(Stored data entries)
"""
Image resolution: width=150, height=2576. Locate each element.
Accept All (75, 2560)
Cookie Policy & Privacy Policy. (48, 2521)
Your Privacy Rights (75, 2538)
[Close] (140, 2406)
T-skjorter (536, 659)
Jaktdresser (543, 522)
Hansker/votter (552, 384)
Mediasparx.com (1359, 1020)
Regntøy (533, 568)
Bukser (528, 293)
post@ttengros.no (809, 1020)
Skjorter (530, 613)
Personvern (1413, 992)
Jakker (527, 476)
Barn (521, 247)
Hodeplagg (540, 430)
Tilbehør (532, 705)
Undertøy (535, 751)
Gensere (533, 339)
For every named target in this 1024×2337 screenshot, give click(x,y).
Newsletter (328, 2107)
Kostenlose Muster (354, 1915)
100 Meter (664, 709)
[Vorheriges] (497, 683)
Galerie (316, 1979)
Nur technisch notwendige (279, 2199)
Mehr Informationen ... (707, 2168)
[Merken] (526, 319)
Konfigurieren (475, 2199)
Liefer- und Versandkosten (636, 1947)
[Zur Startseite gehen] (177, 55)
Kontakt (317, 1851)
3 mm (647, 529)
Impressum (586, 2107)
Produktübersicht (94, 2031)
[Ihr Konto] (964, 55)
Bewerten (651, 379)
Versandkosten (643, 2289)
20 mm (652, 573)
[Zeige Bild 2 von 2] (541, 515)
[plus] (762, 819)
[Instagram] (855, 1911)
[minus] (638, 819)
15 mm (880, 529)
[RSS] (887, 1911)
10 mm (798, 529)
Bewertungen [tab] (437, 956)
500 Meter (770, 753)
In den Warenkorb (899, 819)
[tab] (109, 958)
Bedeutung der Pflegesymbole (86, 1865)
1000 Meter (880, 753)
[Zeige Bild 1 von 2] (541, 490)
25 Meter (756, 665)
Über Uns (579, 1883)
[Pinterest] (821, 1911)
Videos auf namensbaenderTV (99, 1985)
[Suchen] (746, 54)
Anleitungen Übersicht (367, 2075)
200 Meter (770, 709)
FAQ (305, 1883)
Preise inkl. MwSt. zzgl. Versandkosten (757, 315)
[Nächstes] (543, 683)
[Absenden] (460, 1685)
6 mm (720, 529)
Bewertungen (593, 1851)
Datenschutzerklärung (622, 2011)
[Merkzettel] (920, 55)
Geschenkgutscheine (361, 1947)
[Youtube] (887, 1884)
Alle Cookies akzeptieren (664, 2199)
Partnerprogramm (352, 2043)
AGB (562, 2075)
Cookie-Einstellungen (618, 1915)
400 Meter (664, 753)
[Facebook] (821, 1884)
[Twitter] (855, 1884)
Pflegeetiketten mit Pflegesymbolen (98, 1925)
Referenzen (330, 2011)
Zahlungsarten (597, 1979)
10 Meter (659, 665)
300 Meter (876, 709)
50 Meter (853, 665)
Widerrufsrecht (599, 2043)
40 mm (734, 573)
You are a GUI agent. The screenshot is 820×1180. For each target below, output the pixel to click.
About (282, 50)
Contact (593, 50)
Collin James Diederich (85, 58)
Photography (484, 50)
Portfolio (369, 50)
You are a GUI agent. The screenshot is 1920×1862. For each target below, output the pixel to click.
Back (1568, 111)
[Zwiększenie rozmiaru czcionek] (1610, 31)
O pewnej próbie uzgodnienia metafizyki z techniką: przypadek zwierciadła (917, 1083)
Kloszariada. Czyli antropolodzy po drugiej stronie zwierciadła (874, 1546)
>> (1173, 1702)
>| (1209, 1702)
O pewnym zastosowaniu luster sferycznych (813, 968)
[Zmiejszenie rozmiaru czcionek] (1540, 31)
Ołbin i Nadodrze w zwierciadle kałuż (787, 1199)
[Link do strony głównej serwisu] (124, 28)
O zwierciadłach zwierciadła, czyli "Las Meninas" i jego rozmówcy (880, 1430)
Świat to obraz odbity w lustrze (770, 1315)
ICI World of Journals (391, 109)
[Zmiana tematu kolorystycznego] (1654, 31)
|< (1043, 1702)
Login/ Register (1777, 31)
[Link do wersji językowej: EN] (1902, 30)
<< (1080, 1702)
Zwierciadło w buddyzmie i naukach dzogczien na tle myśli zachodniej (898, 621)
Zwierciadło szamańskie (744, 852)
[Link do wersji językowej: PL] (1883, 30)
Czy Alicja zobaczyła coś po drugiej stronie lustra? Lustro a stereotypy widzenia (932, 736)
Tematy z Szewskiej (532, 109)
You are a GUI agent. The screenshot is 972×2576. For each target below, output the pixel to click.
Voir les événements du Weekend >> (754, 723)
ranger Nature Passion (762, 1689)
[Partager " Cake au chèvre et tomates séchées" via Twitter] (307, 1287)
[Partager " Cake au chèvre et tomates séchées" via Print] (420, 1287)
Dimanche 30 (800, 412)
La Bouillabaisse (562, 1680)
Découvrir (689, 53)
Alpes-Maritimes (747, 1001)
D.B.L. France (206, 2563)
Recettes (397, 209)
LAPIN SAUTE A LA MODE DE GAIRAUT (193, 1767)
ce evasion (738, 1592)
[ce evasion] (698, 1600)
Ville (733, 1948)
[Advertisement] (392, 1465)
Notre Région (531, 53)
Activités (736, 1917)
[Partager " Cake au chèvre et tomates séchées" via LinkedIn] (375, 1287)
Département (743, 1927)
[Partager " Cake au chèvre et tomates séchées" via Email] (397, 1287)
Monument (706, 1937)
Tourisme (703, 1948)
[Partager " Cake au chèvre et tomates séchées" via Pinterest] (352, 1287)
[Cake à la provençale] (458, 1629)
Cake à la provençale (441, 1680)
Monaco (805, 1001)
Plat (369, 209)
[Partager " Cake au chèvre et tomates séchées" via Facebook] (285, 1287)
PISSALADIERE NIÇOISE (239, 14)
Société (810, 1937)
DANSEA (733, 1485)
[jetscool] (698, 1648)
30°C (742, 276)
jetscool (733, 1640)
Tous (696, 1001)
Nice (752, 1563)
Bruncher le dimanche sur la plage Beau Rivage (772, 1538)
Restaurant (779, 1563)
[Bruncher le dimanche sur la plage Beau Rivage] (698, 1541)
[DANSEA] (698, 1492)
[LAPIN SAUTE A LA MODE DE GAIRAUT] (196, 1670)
"""
> **Task**: Once you have read the records above, output each of them verbatim.

> **Answer to the exercise**:
Image resolution: width=150, height=2576. Locate each element.
Accept All (75, 2560)
Cookie Policy & Privacy Policy. (48, 2521)
Your Privacy Rights (75, 2538)
[Close] (140, 2406)
T-skjorter (536, 659)
Jaktdresser (543, 522)
Hansker/votter (552, 384)
Mediasparx.com (1359, 1020)
Regntøy (533, 568)
Bukser (528, 293)
post@ttengros.no (809, 1020)
Skjorter (530, 613)
Personvern (1413, 992)
Jakker (527, 476)
Barn (521, 247)
Hodeplagg (540, 430)
Tilbehør (532, 705)
Undertøy (535, 751)
Gensere (533, 339)
For every named target in this 1024×2337 screenshot, give click(x,y).
Newsletter (328, 2107)
Kostenlose Muster (354, 1915)
100 Meter (664, 709)
[Vorheriges] (497, 683)
Galerie (316, 1979)
Nur technisch notwendige (279, 2199)
Mehr Informationen ... (707, 2168)
[Merken] (526, 319)
Konfigurieren (475, 2199)
Liefer- und Versandkosten (636, 1947)
[Zur Startseite gehen] (177, 55)
Kontakt (317, 1851)
3 mm (647, 529)
Impressum (586, 2107)
Produktübersicht (94, 2031)
[Ihr Konto] (964, 55)
Bewerten (651, 379)
Versandkosten (643, 2289)
20 mm (652, 573)
[Zeige Bild 2 von 2] (541, 515)
[plus] (762, 819)
[Instagram] (855, 1911)
[minus] (638, 819)
15 mm (880, 529)
[RSS] (887, 1911)
10 mm (798, 529)
Bewertungen [tab] (437, 956)
500 Meter (770, 753)
In den Warenkorb (899, 819)
[tab] (109, 958)
Bedeutung der Pflegesymbole (86, 1865)
1000 Meter (880, 753)
[Zeige Bild 1 von 2] (541, 490)
25 Meter (756, 665)
Über Uns (579, 1883)
[Pinterest] (821, 1911)
Videos auf namensbaenderTV (99, 1985)
[Suchen] (746, 54)
Anleitungen Übersicht (367, 2075)
200 Meter (770, 709)
FAQ (305, 1883)
Preise inkl. MwSt. zzgl. Versandkosten (757, 315)
[Nächstes] (543, 683)
[Absenden] (460, 1685)
6 mm (720, 529)
Bewertungen (593, 1851)
Datenschutzerklärung (622, 2011)
[Merkzettel] (920, 55)
Geschenkgutscheine (361, 1947)
[Youtube] (887, 1884)
Alle Cookies akzeptieren (664, 2199)
Partnerprogramm (352, 2043)
AGB (562, 2075)
Cookie-Einstellungen (618, 1915)
400 Meter (664, 753)
[Facebook] (821, 1884)
[Twitter] (855, 1884)
Pflegeetiketten mit Pflegesymbolen (98, 1925)
Referenzen (330, 2011)
Zahlungsarten (597, 1979)
10 Meter (659, 665)
300 Meter (876, 709)
50 Meter (853, 665)
Widerrufsrecht (599, 2043)
40 mm (734, 573)
You are a GUI agent. The screenshot is 820×1180. For each target below, output the pixel to click.
About (282, 50)
Contact (593, 50)
Collin James Diederich (85, 58)
Photography (484, 50)
Portfolio (369, 50)
You are a GUI agent. The screenshot is 1920×1862. For each target below, output the pixel to click.
Back (1568, 111)
[Zwiększenie rozmiaru czcionek] (1610, 31)
O pewnej próbie uzgodnienia metafizyki z techniką: przypadek zwierciadła (917, 1083)
Kloszariada. Czyli antropolodzy po drugiej stronie zwierciadła (874, 1546)
>> (1173, 1702)
>| (1209, 1702)
O pewnym zastosowaniu luster sferycznych (813, 968)
[Zmiejszenie rozmiaru czcionek] (1540, 31)
Ołbin i Nadodrze w zwierciadle kałuż (787, 1199)
[Link do strony głównej serwisu] (124, 28)
O zwierciadłach zwierciadła, czyli "Las Meninas" i jego rozmówcy (880, 1430)
Świat to obraz odbity w lustrze (770, 1315)
ICI World of Journals (391, 109)
[Zmiana tematu kolorystycznego] (1654, 31)
|< (1043, 1702)
Login/ Register (1777, 31)
[Link do wersji językowej: EN] (1902, 30)
<< (1080, 1702)
Zwierciadło w buddyzmie i naukach dzogczien na tle myśli zachodniej (898, 621)
Zwierciadło szamańskie (744, 852)
[Link do wersji językowej: PL] (1883, 30)
Czy Alicja zobaczyła coś po drugiej stronie lustra? Lustro a stereotypy widzenia (932, 736)
Tematy z Szewskiej (532, 109)
You are a GUI agent. The screenshot is 972×2576. For each target below, output the pixel to click.
Voir les événements du Weekend >> (754, 723)
ranger Nature Passion (762, 1689)
[Partager " Cake au chèvre et tomates séchées" via Twitter] (307, 1287)
[Partager " Cake au chèvre et tomates séchées" via Print] (420, 1287)
Dimanche 30 (800, 412)
La Bouillabaisse (562, 1680)
Découvrir (689, 53)
Alpes-Maritimes (747, 1001)
D.B.L. France (206, 2563)
Recettes (397, 209)
LAPIN SAUTE A LA MODE DE GAIRAUT (193, 1767)
ce evasion (738, 1592)
[ce evasion] (698, 1600)
Ville (733, 1948)
[Advertisement] (392, 1465)
Notre Région (531, 53)
Activités (736, 1917)
[Partager " Cake au chèvre et tomates séchées" via LinkedIn] (375, 1287)
Département (743, 1927)
[Partager " Cake au chèvre et tomates séchées" via Email] (397, 1287)
Monument (706, 1937)
Tourisme (703, 1948)
[Partager " Cake au chèvre et tomates séchées" via Pinterest] (352, 1287)
[Cake à la provençale] (458, 1629)
Cake à la provençale (441, 1680)
Monaco (805, 1001)
Plat (369, 209)
[Partager " Cake au chèvre et tomates séchées" via Facebook] (285, 1287)
PISSALADIERE NIÇOISE (239, 14)
Société (810, 1937)
DANSEA (733, 1485)
[jetscool] (698, 1648)
30°C (742, 276)
jetscool (733, 1640)
Tous (696, 1001)
Nice (752, 1563)
Bruncher le dimanche sur la plage Beau Rivage (772, 1538)
Restaurant (779, 1563)
[Bruncher le dimanche sur la plage Beau Rivage] (698, 1541)
[DANSEA] (698, 1492)
[LAPIN SAUTE A LA MODE DE GAIRAUT] (196, 1670)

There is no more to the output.